◆ DATA
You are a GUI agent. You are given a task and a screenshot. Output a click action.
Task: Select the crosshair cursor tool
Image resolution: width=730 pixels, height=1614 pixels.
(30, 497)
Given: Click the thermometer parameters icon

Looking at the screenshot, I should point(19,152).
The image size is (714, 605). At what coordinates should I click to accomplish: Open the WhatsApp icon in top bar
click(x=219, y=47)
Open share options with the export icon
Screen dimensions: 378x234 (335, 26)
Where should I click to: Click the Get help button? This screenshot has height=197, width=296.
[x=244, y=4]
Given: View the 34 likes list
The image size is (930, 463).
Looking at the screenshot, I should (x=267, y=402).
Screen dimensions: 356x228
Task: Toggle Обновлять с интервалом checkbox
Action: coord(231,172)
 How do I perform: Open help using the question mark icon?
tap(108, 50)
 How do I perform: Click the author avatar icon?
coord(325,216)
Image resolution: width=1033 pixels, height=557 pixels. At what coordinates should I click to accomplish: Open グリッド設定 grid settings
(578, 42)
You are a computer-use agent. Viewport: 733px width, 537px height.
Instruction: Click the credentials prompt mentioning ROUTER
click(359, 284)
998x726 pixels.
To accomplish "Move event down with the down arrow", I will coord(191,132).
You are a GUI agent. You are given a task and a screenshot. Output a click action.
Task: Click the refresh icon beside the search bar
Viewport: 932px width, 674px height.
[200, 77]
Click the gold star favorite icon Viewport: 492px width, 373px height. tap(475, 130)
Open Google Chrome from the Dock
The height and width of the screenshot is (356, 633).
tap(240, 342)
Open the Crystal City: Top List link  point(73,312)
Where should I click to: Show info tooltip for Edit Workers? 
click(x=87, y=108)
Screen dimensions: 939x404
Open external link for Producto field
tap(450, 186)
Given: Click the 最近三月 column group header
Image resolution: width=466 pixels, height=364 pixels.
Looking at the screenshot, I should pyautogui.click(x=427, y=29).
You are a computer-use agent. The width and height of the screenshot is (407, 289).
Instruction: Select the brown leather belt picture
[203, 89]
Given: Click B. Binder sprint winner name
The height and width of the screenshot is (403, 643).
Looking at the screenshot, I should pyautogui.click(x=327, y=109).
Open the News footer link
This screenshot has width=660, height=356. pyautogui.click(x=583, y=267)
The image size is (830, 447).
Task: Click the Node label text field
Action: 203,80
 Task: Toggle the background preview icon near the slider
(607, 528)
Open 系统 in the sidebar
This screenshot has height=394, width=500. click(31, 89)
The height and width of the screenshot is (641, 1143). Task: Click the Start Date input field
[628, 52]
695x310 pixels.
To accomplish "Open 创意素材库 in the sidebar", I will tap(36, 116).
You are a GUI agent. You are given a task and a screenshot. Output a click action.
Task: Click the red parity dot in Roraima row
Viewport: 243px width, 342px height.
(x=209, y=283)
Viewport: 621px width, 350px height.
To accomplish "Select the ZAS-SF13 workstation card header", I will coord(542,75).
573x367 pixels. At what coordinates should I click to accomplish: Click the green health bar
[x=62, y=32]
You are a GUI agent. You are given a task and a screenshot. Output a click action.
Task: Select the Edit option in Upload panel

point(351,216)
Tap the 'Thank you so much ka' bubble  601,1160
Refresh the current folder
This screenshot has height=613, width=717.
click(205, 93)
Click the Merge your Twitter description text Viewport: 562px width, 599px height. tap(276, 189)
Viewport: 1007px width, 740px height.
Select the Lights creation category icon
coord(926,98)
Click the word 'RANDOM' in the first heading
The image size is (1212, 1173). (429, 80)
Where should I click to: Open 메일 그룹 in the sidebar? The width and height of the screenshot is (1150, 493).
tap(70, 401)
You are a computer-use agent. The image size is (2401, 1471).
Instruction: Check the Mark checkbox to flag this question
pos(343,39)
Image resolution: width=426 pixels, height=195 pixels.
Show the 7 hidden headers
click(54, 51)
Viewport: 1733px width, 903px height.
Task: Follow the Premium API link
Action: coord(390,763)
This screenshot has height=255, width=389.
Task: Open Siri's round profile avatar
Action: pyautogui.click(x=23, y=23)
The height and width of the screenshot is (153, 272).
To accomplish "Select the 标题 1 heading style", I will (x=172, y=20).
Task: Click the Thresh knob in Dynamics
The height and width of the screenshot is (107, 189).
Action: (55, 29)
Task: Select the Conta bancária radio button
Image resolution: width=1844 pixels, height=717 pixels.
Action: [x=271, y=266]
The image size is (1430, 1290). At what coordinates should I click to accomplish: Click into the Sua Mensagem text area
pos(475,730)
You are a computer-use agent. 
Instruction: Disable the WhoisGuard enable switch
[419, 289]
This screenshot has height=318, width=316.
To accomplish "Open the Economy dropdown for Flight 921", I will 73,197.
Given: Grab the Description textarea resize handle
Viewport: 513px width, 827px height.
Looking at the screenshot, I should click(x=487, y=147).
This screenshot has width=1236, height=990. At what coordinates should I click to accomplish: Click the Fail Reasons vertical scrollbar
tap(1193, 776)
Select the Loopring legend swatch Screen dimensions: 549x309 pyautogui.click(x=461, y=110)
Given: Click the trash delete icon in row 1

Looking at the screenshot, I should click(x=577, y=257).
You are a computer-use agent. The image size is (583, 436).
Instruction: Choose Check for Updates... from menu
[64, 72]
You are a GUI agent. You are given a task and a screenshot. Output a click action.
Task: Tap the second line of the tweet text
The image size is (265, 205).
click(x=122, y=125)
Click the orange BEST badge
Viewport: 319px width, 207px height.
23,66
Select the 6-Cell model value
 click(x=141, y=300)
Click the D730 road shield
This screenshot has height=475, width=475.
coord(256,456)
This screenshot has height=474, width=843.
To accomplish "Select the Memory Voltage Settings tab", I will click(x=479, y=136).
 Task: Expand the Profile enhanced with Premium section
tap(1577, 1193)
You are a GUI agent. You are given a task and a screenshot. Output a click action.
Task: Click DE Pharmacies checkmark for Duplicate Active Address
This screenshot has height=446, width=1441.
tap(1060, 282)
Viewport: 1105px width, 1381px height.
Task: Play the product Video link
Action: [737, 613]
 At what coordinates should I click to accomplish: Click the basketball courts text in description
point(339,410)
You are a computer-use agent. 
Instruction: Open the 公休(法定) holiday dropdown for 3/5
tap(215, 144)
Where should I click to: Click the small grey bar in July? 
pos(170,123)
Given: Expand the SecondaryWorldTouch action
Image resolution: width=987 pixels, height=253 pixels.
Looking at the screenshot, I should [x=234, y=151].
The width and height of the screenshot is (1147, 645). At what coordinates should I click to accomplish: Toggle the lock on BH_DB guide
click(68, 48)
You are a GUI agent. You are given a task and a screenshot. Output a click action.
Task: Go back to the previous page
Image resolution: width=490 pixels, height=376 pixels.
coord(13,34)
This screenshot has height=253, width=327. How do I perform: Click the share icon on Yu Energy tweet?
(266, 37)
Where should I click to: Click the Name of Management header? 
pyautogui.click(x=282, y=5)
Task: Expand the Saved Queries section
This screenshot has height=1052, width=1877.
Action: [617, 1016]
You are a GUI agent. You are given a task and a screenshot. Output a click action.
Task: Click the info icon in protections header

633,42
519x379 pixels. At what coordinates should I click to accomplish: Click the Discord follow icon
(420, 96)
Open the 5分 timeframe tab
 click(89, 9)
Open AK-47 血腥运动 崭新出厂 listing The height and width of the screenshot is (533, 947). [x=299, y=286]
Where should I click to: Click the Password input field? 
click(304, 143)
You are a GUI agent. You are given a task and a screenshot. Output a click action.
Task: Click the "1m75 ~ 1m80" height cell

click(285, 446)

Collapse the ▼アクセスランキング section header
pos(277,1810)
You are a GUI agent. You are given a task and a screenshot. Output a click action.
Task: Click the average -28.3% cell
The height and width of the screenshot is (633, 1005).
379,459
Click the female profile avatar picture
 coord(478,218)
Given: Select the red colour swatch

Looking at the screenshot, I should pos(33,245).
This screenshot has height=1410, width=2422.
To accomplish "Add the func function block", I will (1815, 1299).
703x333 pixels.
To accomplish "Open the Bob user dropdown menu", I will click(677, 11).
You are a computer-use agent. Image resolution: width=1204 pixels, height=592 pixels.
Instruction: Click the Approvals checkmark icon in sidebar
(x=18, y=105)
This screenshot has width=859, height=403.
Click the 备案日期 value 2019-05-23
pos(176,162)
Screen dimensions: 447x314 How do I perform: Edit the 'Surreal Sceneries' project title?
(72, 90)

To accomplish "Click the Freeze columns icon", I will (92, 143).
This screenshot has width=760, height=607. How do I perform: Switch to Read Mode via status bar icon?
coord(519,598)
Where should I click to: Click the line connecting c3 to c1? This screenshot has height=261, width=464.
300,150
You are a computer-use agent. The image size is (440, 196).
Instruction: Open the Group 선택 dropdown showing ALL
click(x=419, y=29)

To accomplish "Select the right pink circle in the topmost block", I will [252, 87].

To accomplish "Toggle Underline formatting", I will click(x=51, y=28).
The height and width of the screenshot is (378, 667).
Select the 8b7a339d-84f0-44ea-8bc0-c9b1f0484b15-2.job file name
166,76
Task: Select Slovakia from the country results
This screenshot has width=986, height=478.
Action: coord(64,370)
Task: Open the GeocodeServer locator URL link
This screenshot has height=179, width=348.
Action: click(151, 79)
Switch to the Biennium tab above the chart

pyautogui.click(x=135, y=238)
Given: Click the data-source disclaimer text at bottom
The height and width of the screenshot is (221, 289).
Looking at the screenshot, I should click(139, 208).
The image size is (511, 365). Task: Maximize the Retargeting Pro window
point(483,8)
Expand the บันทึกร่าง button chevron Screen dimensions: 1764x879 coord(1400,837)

◆ SET EXERCISE
Quote every row above from the line containing "will click(x=51, y=28)." down to the line containing "pyautogui.click(x=135, y=238)", both of those lines included, reproducing each one verbatim.

◆ ANSWER
To accomplish "Toggle Underline formatting", I will click(x=51, y=28).
The height and width of the screenshot is (378, 667).
Select the 8b7a339d-84f0-44ea-8bc0-c9b1f0484b15-2.job file name
166,76
Task: Select Slovakia from the country results
This screenshot has width=986, height=478.
Action: coord(64,370)
Task: Open the GeocodeServer locator URL link
This screenshot has height=179, width=348.
Action: click(151, 79)
Switch to the Biennium tab above the chart

pyautogui.click(x=135, y=238)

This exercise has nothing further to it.